Regulatory concerns are not the only ones remaining. CRH is paying €6.5billion for the assets it is buying, but it is difficult to tell whether Lafarge and Holcim shareholders are getting a good price for them, or whether they are being sold cheaply to speed the deal through. Holcim says the price “reflects the value of these high-quality assets”. Maybe. But investors shouldn’t have to take such airy assertions on trust.

More concerning for Holcim shareholders is the fact that the original price for the deal now looks wonky. The 1:1 share exchange ratio was already somewhat in Lafarge’s favour at the time the deal was launched last April. But the appreciation of the Swiss franc since then – although it crimped Holcim’s latest profits somewhat – means that its relative value has increased. Holcim is now worth €22.4billion to Lafarge’s €19.1billion.

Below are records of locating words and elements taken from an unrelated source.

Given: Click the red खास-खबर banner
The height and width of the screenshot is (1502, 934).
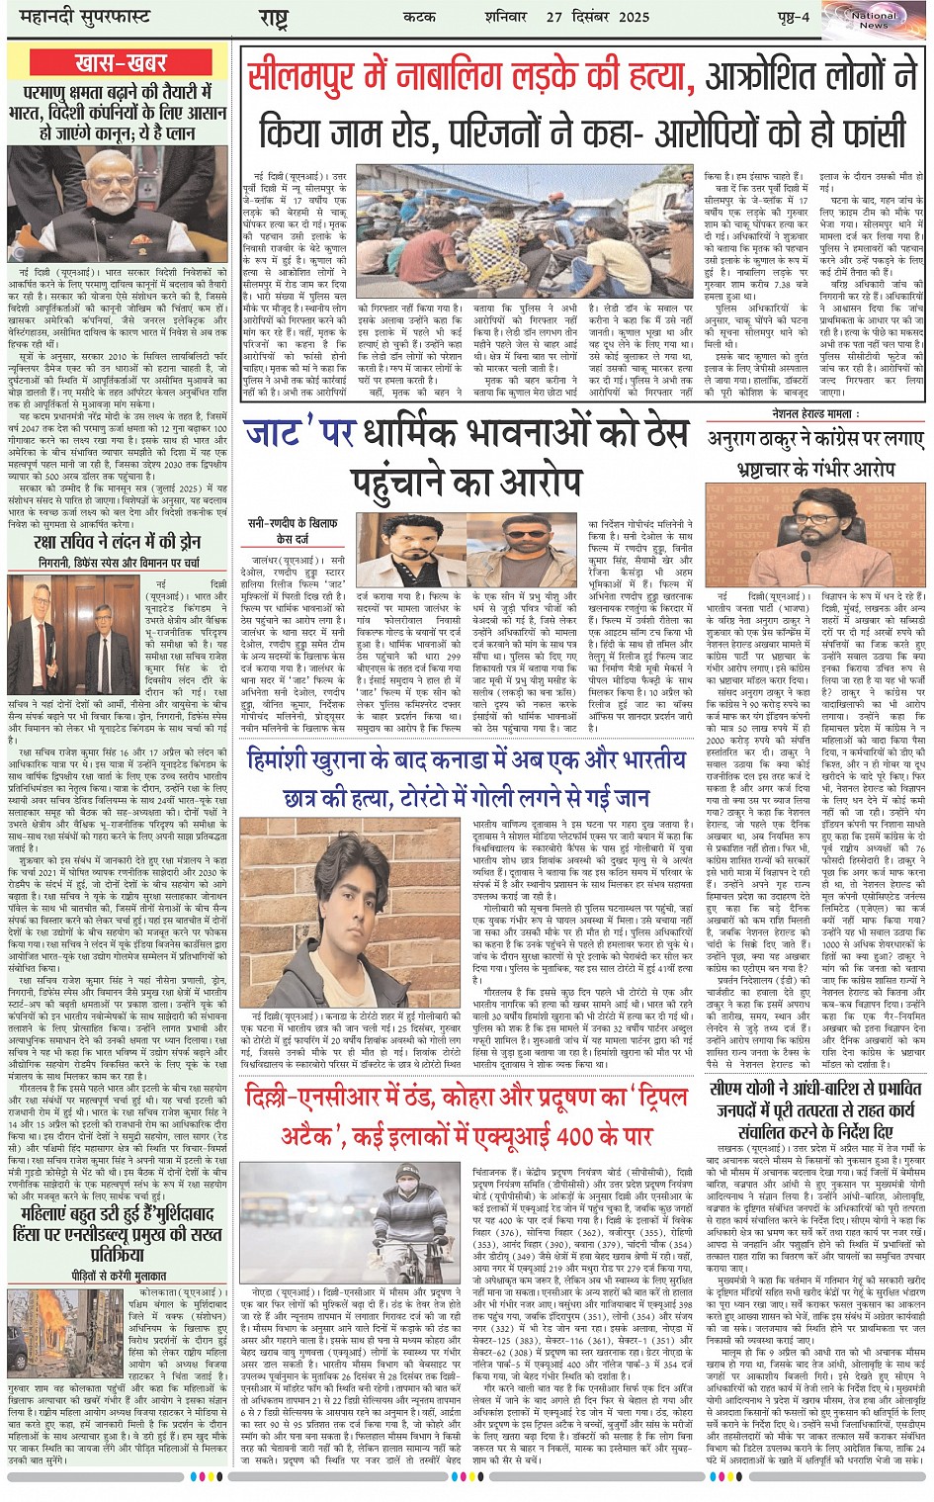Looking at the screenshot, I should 120,64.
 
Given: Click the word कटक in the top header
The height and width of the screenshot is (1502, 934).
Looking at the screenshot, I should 418,17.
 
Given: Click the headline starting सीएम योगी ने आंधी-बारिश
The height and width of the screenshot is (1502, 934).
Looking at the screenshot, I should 815,1108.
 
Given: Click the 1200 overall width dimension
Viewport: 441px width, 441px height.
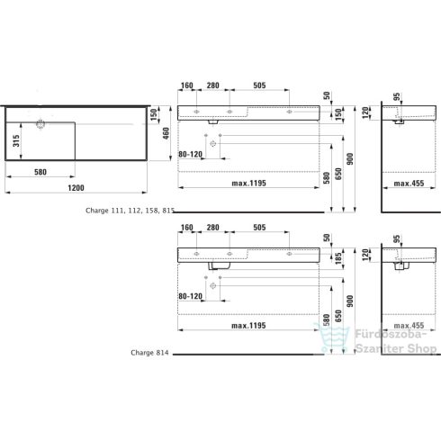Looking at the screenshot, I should coord(76,188).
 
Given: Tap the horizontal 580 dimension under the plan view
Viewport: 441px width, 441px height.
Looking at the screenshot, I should coord(40,171).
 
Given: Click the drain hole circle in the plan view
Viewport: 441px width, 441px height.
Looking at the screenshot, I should coord(40,122).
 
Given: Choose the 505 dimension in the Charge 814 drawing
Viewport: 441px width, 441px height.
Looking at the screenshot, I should coord(259,227).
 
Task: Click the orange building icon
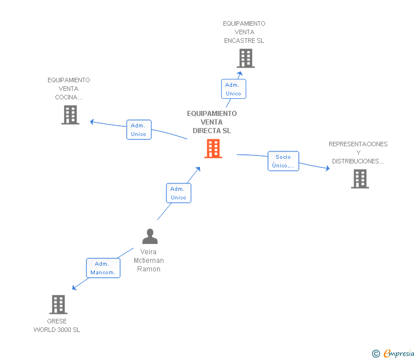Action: [213, 149]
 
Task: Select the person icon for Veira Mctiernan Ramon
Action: [150, 236]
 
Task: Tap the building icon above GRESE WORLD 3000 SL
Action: [58, 305]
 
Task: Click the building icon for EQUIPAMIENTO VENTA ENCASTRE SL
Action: [246, 58]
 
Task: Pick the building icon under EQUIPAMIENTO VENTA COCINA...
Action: [70, 115]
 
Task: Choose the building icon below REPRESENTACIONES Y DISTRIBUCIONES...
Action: [360, 179]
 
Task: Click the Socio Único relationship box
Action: [283, 161]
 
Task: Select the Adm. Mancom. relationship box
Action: [103, 268]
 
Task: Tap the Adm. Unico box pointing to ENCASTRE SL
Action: [234, 89]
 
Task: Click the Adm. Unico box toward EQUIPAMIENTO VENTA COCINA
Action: [139, 130]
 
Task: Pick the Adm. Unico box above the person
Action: [179, 193]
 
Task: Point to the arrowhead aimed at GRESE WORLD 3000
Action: [74, 287]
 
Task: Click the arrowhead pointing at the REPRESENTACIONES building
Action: [327, 168]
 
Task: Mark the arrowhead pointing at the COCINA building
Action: [92, 122]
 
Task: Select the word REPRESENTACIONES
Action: [358, 144]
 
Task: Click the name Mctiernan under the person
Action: [149, 261]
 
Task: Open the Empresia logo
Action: [393, 353]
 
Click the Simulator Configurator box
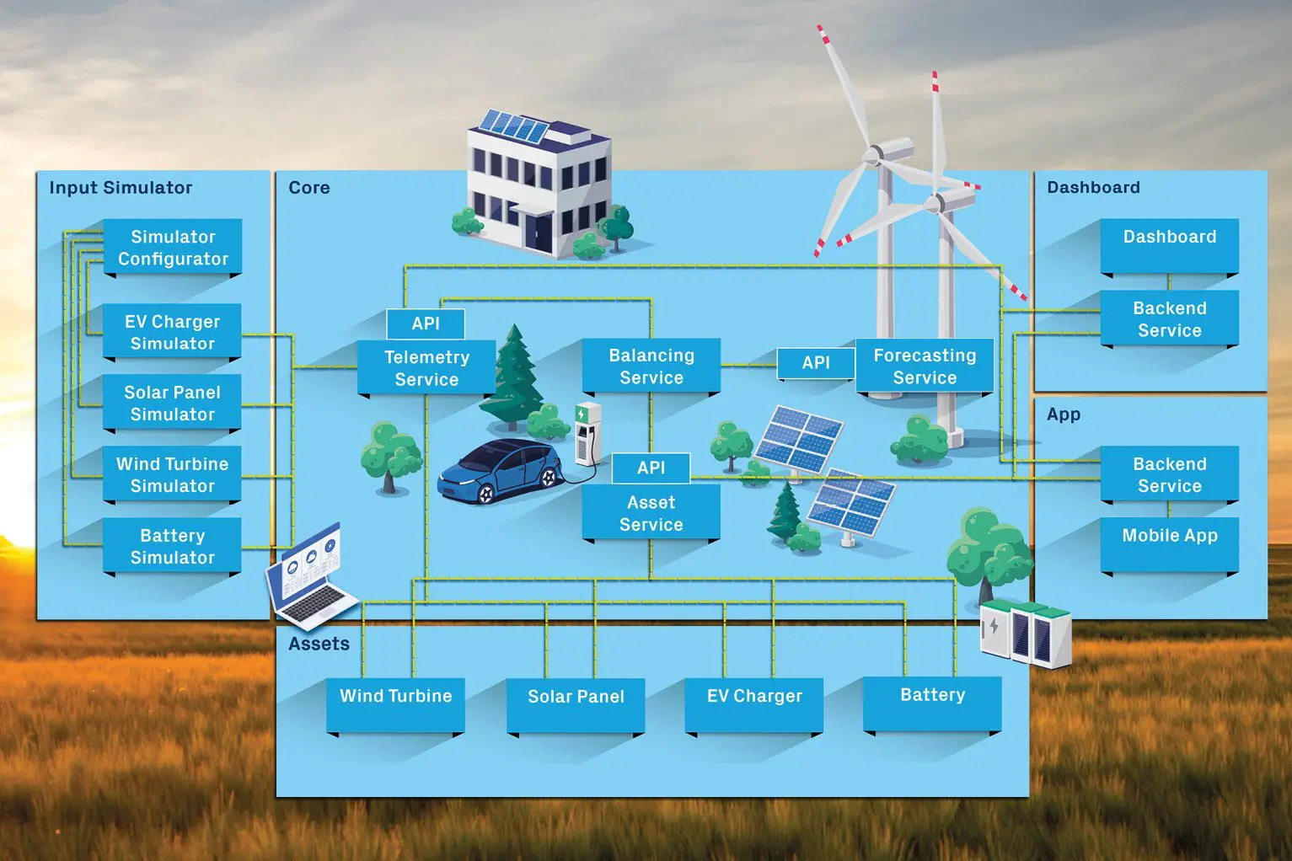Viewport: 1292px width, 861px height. pyautogui.click(x=173, y=248)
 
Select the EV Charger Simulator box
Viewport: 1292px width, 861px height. pyautogui.click(x=173, y=332)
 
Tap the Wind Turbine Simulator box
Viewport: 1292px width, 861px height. pyautogui.click(x=173, y=474)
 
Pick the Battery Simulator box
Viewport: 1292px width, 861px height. pyautogui.click(x=173, y=546)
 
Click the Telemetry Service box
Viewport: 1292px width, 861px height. pyautogui.click(x=426, y=368)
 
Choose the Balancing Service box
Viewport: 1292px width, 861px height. pyautogui.click(x=651, y=366)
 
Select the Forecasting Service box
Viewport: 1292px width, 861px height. pyautogui.click(x=925, y=366)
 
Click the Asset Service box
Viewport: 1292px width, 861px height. pyautogui.click(x=651, y=513)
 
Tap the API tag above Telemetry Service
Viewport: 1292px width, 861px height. pyautogui.click(x=426, y=324)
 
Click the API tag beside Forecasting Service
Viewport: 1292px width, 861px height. pyautogui.click(x=816, y=363)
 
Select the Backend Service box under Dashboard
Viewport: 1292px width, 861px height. pyautogui.click(x=1170, y=318)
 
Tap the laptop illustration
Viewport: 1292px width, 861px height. pyautogui.click(x=310, y=577)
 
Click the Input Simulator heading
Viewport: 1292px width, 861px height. pyautogui.click(x=121, y=188)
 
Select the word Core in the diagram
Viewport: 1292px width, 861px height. pyautogui.click(x=309, y=188)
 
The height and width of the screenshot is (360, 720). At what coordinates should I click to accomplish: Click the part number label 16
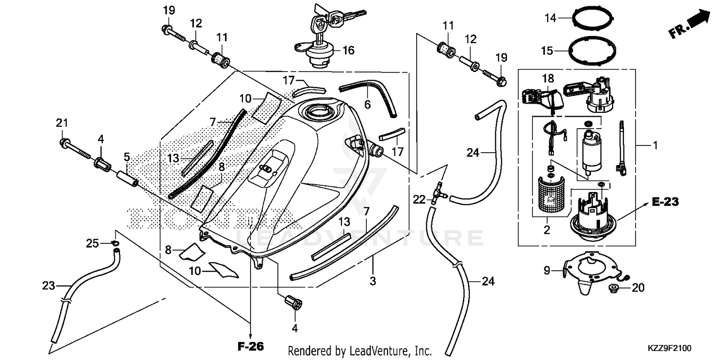(x=348, y=50)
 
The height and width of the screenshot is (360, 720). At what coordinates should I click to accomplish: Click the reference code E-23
(x=665, y=203)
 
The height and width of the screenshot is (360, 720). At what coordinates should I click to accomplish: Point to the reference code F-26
(x=251, y=346)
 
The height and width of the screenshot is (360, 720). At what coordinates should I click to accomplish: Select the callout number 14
(x=550, y=18)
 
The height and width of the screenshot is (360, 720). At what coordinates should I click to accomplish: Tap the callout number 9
(x=546, y=271)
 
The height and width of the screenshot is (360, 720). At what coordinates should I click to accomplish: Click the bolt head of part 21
(x=64, y=143)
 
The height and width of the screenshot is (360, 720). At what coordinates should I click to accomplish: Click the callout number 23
(x=49, y=286)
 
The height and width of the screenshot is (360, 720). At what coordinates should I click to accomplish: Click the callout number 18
(x=548, y=78)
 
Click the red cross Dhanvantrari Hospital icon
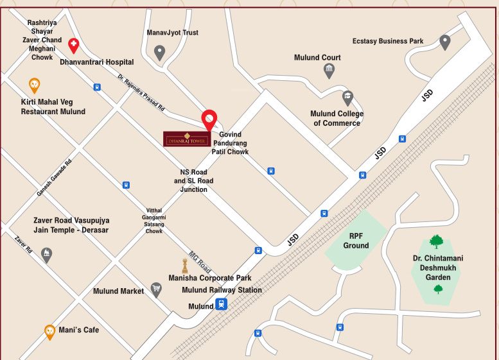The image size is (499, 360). pyautogui.click(x=74, y=45)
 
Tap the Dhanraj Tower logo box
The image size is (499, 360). pyautogui.click(x=186, y=139)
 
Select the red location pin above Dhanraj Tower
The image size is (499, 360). pyautogui.click(x=209, y=120)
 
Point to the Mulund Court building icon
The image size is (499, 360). pyautogui.click(x=329, y=70)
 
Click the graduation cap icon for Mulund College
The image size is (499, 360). pyautogui.click(x=347, y=98)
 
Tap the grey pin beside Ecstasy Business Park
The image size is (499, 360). pyautogui.click(x=444, y=42)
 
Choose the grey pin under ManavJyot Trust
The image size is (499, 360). pyautogui.click(x=160, y=53)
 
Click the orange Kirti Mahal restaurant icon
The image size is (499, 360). pyautogui.click(x=35, y=85)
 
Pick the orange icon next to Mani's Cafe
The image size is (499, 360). pyautogui.click(x=49, y=331)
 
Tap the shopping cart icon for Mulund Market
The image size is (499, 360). pyautogui.click(x=155, y=290)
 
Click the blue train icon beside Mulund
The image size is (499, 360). pyautogui.click(x=222, y=304)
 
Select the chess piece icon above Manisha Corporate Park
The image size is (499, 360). pyautogui.click(x=186, y=265)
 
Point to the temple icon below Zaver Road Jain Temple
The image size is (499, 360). pyautogui.click(x=46, y=255)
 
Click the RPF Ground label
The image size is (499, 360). pyautogui.click(x=356, y=240)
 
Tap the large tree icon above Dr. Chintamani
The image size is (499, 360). pyautogui.click(x=437, y=242)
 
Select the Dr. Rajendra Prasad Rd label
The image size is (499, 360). pyautogui.click(x=141, y=93)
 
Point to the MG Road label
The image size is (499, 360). pyautogui.click(x=200, y=261)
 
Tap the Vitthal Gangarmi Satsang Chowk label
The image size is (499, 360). pyautogui.click(x=154, y=221)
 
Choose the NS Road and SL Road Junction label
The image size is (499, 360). pyautogui.click(x=193, y=181)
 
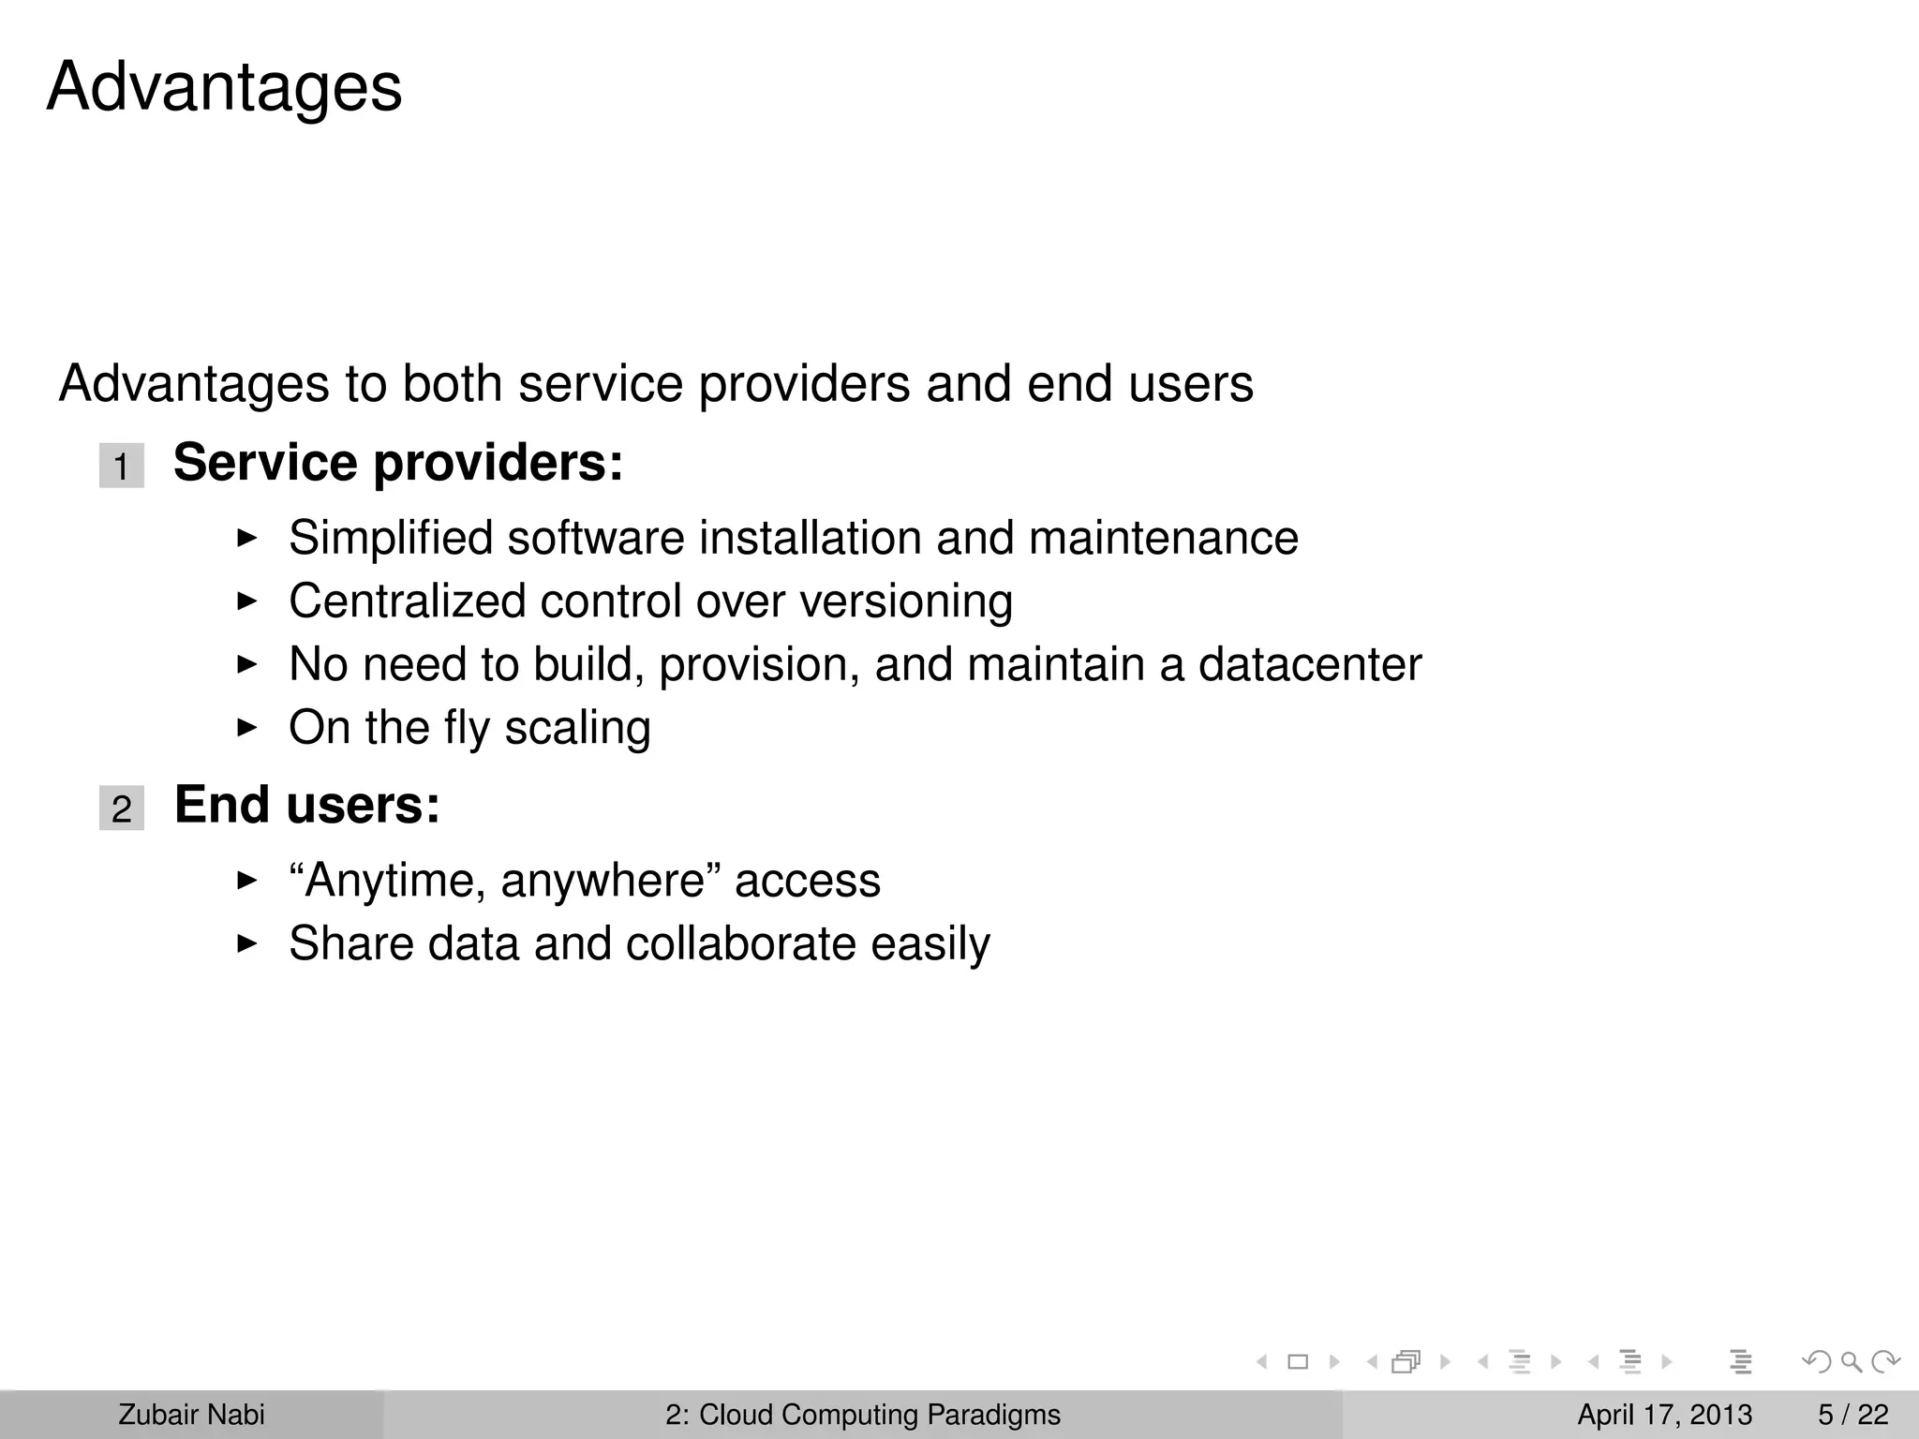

It is obvious why Lafarge’s management and investors are staying schtum on pricing. But it is a mystery why Holcim’s management and its shareholders are not shouting louder, given the strength of their position. The deal always looked more crucial for Lafarge than it did for Holcim. Not only is the latter outperforming the former, but with relatively higher leverage Lafarge would be in line for a credit rating upgrade if the merger happens, according to Moody’s. In addition, the cloak under which to make job cuts or plant closures is more necessary to Lafarge in today’s France than to Holcim.

Bernard Fontana, Holcim’s chief executive, said this week that there would be no adjustment to the price. And there has been no such demand from the company’s largest investor, the founding Schmidheiny family, which holds a fifth of the shares. The Schmidheinys have always been very keen on the Lafarge deal, possibly to reduce the influence of Filaret Galchev, the owner of Eurocement, Holcim’s second-biggest shareholder, with 11%. Other big shareholders, such as Harris Associates, have refused to comment publicly.

It is difficult to avoid the suspicion that, given the easy ride the deal has been given by the regulator, the boards of both companies and their big shareholders fear public wrangling over the pricing would bring unwanted attention back on to it. More, though, is warranted.